[Saved entries]
==================================================

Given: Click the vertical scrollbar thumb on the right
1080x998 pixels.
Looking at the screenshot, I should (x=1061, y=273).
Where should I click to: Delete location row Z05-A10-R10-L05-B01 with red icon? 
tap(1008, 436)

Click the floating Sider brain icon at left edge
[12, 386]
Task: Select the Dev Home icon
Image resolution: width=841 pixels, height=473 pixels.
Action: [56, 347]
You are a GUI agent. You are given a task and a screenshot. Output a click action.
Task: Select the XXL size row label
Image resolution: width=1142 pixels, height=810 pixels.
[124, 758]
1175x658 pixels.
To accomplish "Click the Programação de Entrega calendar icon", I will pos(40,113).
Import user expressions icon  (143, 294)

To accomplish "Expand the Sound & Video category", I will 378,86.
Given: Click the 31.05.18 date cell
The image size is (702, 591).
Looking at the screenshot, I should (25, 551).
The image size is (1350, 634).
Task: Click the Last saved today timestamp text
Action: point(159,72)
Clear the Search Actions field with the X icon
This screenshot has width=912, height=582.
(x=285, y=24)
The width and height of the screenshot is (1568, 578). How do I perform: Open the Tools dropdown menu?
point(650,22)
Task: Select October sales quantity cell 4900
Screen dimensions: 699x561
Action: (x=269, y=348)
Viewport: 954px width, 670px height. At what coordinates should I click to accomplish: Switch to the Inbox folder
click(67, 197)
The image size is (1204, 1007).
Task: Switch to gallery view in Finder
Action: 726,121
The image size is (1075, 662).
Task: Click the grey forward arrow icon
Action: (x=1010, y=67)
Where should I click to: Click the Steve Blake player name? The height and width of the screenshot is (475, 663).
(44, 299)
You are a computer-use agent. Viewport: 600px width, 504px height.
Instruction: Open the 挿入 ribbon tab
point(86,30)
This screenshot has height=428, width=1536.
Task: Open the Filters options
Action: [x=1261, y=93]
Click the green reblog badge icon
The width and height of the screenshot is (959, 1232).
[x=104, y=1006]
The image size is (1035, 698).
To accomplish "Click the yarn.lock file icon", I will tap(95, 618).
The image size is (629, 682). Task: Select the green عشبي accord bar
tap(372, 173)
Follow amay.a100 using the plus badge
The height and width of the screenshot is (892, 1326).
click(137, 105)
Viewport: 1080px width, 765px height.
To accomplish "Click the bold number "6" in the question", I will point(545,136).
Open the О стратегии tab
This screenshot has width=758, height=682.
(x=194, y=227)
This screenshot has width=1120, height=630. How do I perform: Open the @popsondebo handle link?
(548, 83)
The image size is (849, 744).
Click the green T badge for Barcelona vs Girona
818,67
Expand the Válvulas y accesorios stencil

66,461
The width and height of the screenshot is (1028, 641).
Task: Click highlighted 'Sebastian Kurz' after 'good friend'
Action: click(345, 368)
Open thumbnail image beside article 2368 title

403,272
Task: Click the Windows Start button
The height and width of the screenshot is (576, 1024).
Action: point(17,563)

==================================================

PROMPT ->
Write out exactly the lines that begin at the one containing "Click the green T" and continue through the last line of the data, and only those.

WRITTEN SOLUTION ->
Click the green T badge for Barcelona vs Girona
818,67
Expand the Válvulas y accesorios stencil

66,461
The width and height of the screenshot is (1028, 641).
Task: Click highlighted 'Sebastian Kurz' after 'good friend'
Action: click(345, 368)
Open thumbnail image beside article 2368 title

403,272
Task: Click the Windows Start button
The height and width of the screenshot is (576, 1024).
Action: point(17,563)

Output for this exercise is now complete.